=== Supplied records ===

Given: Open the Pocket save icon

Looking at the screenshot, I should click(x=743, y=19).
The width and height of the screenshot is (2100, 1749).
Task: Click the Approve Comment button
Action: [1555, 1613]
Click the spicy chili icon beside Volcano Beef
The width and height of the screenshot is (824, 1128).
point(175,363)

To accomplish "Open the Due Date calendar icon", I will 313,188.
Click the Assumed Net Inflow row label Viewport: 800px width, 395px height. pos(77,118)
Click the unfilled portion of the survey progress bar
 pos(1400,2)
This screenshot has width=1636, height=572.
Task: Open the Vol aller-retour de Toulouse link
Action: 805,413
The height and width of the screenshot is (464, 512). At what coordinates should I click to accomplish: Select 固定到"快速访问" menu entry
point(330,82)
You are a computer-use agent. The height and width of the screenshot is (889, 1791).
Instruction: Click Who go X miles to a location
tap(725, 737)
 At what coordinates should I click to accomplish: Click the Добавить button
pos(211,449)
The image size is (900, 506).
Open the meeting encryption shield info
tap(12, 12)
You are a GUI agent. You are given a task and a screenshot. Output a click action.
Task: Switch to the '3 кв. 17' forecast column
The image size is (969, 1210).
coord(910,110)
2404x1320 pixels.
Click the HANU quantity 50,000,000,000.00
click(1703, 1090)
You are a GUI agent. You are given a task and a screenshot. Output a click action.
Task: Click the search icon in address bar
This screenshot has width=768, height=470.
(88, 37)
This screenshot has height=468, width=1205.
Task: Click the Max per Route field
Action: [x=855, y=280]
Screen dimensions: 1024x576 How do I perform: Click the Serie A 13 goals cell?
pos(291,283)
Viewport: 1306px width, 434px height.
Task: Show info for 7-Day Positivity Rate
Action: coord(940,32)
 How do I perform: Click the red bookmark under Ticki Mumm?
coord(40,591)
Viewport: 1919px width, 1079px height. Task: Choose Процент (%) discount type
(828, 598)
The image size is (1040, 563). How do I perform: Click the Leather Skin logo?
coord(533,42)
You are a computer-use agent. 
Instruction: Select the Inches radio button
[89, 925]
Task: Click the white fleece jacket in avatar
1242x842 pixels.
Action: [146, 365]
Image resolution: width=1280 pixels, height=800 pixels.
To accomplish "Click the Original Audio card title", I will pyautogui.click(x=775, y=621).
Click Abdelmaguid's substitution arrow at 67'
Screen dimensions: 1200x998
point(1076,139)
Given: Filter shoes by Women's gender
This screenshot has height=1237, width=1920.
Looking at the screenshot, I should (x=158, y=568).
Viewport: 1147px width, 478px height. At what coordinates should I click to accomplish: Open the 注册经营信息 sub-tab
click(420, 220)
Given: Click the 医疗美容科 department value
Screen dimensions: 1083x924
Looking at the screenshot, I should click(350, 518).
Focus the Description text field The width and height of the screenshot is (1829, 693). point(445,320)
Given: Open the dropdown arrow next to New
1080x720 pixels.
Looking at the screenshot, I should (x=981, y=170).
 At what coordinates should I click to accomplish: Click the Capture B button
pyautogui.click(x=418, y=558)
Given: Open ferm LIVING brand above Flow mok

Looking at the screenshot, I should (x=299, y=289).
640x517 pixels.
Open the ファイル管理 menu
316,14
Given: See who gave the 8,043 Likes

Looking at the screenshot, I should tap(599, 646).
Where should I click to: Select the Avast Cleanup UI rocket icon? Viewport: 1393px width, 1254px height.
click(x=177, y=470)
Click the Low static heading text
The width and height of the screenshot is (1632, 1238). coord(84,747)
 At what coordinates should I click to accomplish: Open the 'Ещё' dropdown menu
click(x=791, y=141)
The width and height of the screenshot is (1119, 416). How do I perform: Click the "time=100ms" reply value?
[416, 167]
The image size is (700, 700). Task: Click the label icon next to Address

===

◆ Problem description: Your answer should consist of the lines above that hold the word "arrow".

◆ Result:
Click Abdelmaguid's substitution arrow at 67'
Given: Open the dropdown arrow next to New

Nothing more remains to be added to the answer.